Ultimately, you can put whatever logic you want in BuildAlloc. So it's more a question of can what you want to do be done more efficiently with multiple BuildAllocs per Alloc. And the answer is probably "maybe". But if that's the only way to support BuildAlloc with the current type system, then it's still a huge improvement over the limitations inherent to Box<T, A: Alloc>. Don't let perfect be the enemy of good, and whatnot.

TimDiekmann · 2019-05-05T19:02:19Z

How could BuildAlloc play together with #9?

gnzlbg · 2019-05-05T20:58:31Z

Since you want to have multiple independent allocators, you cannot (efficiently) use approach 1.

I'm not sure why this is the case. If you put whatever you need in a static, or in a thread local, you can just have a ZST as an allocator, whose methods access it.

scott-maddox · 2019-05-06T21:26:48Z

Since you want to have multiple independent allocators, you cannot (efficiently) use approach 1.

I'm not sure why this is the case. If you put whatever you need in a static, or in a thread local, you can just have a ZST as an allocator, whose methods access it.

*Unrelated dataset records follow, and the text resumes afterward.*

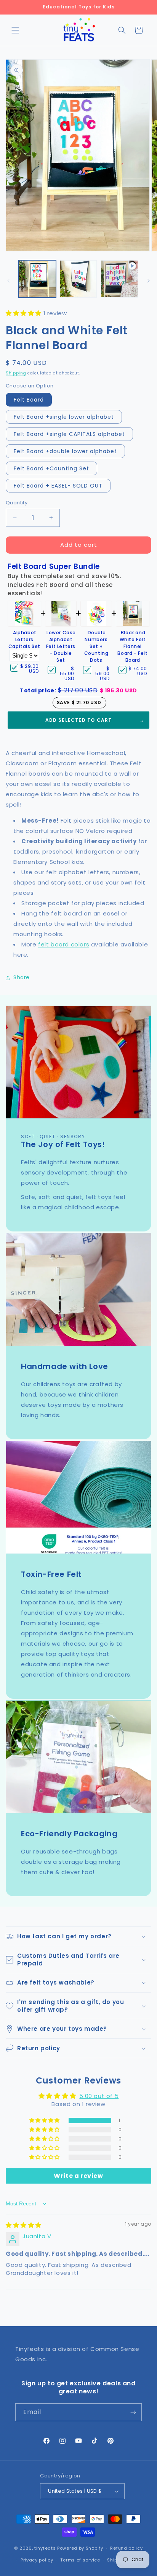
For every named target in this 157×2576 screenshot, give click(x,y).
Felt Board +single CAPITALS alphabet (69, 434)
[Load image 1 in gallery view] (37, 279)
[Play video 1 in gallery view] (119, 279)
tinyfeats (45, 2548)
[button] (15, 30)
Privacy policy (37, 2560)
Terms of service (80, 2560)
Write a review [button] (78, 2175)
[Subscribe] (133, 2412)
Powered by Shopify (80, 2548)
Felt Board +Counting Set (51, 468)
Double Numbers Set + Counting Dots (96, 646)
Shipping (16, 373)
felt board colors (63, 944)
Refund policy (126, 2548)
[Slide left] (8, 280)
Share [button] (21, 977)
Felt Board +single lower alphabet (64, 417)
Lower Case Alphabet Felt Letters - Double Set (61, 646)
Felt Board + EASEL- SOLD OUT (58, 485)
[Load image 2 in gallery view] (78, 279)
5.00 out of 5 (99, 2096)
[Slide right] (148, 280)
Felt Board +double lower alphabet (65, 451)
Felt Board (29, 399)
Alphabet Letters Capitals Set (24, 639)
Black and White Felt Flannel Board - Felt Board (132, 646)
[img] (24, 2225)
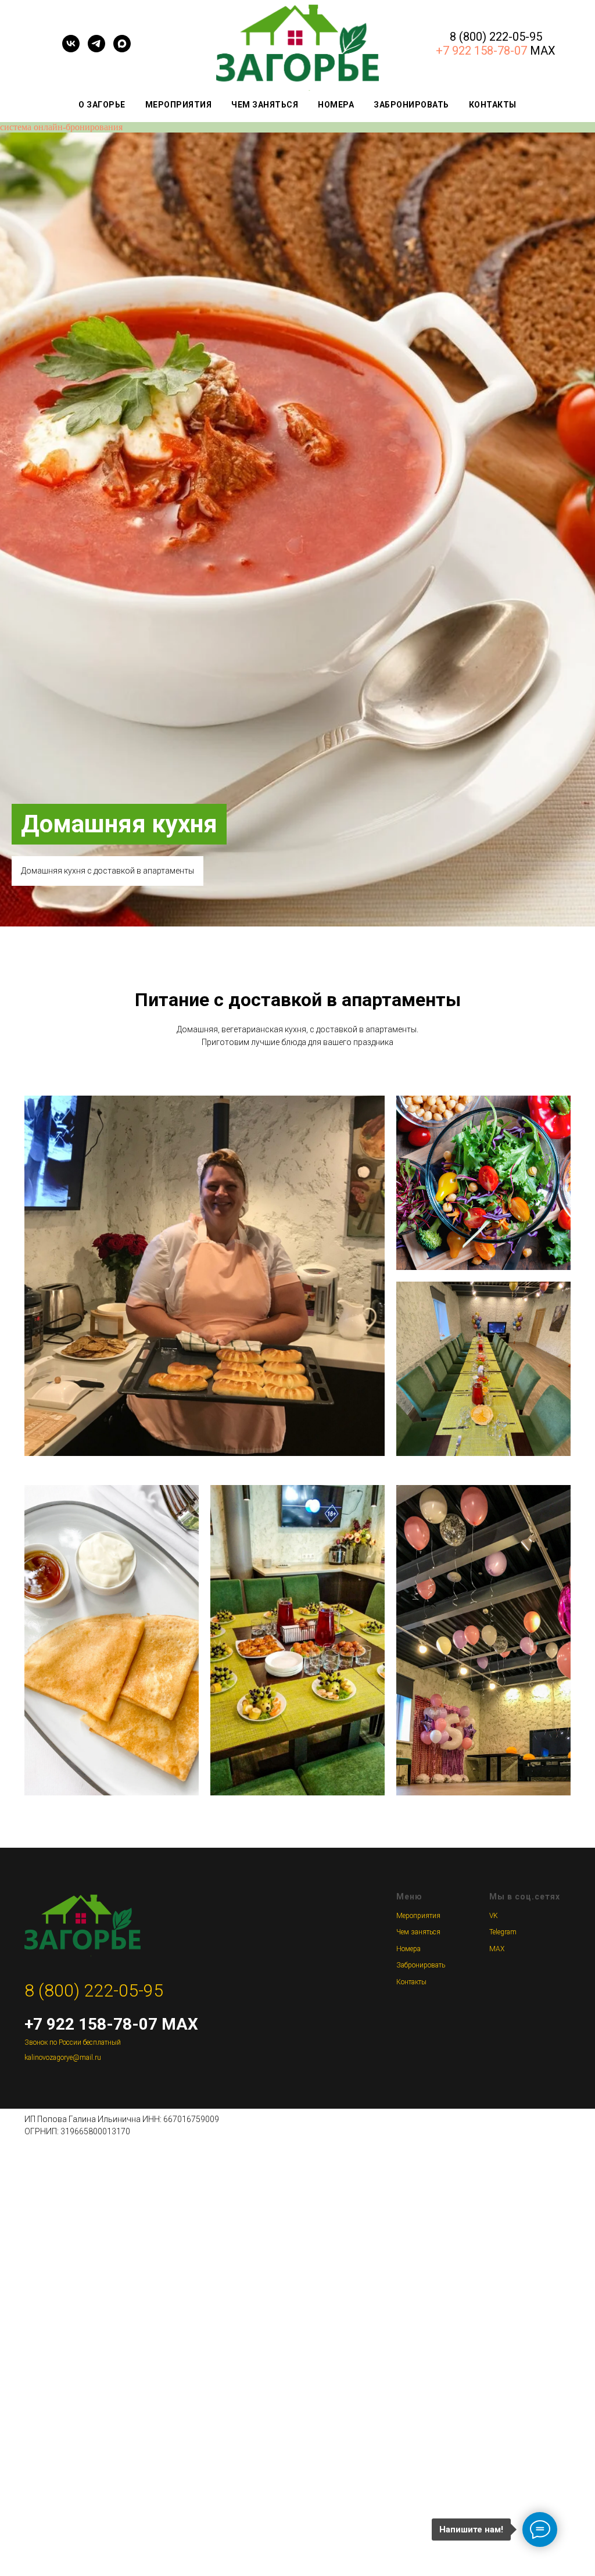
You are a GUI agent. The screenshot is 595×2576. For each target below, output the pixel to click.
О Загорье (102, 104)
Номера (336, 104)
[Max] (122, 49)
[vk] (71, 49)
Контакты (493, 104)
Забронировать (411, 104)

But they're not really multiple independent allocators then, are they? They're one allocator that pretends to be multiple allocators. And there's an overhead associated with that. If the allocators are truly separate, then you could, for example, safely make them !Send and !Sync and do away with all thread synchronization overhead (and avoid thread local storage overhead).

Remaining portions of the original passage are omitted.